The rest of the album dives deeper into Touré’s Malian roots. “Tongo Barra” is sung in the Malian Songhai dialect. The song begins with Texan riffs that guitarist Mark Speer plucks on strings, leading into Farka Touré’s arpeggio vocals, which sound like a chant. The song encourages the listener to join the artists on their mission to commemorate Ali Farka Touré. Despite its length, the track flies by with the rich combination of chants and funky guitar, and flows seamlessly into the next song. In fact, all the transitions in the album are skillful: a twangy Texan guitar embedded into every song greets the listener at the premier note, and then wishes them farewell on the last strum of the guitar.
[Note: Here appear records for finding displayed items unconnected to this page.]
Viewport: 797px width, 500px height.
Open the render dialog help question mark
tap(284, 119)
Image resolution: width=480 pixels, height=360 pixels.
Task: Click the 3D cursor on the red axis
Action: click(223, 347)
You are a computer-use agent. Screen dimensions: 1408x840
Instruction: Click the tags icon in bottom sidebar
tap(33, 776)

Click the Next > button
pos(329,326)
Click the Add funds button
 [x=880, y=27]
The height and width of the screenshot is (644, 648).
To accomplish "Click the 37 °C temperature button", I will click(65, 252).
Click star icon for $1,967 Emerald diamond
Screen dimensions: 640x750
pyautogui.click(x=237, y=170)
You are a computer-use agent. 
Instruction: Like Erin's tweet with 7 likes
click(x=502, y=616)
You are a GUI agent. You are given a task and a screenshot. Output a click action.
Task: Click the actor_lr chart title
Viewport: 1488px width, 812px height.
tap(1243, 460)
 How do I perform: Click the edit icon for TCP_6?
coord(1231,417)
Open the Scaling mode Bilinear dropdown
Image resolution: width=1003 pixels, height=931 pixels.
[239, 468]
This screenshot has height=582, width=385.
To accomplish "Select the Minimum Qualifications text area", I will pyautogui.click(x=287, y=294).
The album’s pacing and length are masterfully executed; Touré clearly put a lot of thought into the songs that he chose to add to the album. Although Khruangbin expressed their desire to focus on commemorating Ali Farka Touré, it would be refreshing to hear more of their vocals in the tracks. The band has proven that they are capable of recording in various languages, as they have shown in songs like “Pelota” and “Connaissais de Face” from their third studio album, Mordechai. The Texan trio’s vocals could’ve breathed life into stale air in songs like “Mahine Me” or “Ali Hala Abada.” The record is rich and melodic, but some of the songs could benefit from a wider range of vocals. Despite language differences, listeners from both Africa and the U.S. can feel the history and grit that Ali holds in every note. This tribute project beautifully depicts Vieux Farka Touré’s dedication to respecting his father’s legacy, but no one could have predicted the product of Malian and Texan music would be so sonorous and groovy. Ali leaves listeners to wonder which part of the world Khruangbin will bring to their ears in their next project, and although no one can predict where its roots will lie, they can be sure that it will be crafted beautifully.